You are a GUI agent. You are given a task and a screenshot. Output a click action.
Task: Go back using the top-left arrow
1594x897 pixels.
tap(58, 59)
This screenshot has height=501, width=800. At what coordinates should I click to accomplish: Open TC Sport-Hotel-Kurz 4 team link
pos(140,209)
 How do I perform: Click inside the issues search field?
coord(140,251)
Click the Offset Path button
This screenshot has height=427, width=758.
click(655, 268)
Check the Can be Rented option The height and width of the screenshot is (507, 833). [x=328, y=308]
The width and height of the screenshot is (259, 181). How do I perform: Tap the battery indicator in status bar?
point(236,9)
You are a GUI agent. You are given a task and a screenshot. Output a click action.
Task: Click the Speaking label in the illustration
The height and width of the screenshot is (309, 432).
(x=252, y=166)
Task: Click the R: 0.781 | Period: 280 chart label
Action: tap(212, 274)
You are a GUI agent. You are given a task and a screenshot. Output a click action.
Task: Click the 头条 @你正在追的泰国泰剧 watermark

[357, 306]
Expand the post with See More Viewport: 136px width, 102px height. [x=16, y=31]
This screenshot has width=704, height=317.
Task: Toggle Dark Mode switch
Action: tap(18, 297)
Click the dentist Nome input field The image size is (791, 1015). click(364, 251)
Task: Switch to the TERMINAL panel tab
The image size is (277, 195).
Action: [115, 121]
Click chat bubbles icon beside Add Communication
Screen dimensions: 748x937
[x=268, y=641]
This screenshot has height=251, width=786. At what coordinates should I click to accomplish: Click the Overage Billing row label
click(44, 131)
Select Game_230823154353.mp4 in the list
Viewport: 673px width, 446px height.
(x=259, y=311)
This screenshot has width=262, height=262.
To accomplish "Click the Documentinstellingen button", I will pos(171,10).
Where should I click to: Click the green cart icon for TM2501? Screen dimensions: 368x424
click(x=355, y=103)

Problem statement:
Format everything from the line containing "Where should I" down to the end of the entries as a Markdown table with the columns Row and Line, numbering each line and leaving out blank lines.

Answer for the task:
| Row | Line |
|---|---|
| 1 | Where should I click to: Click the green cart icon for TM2501? Screen dimensions: 368x424 |
| 2 | click(x=355, y=103) |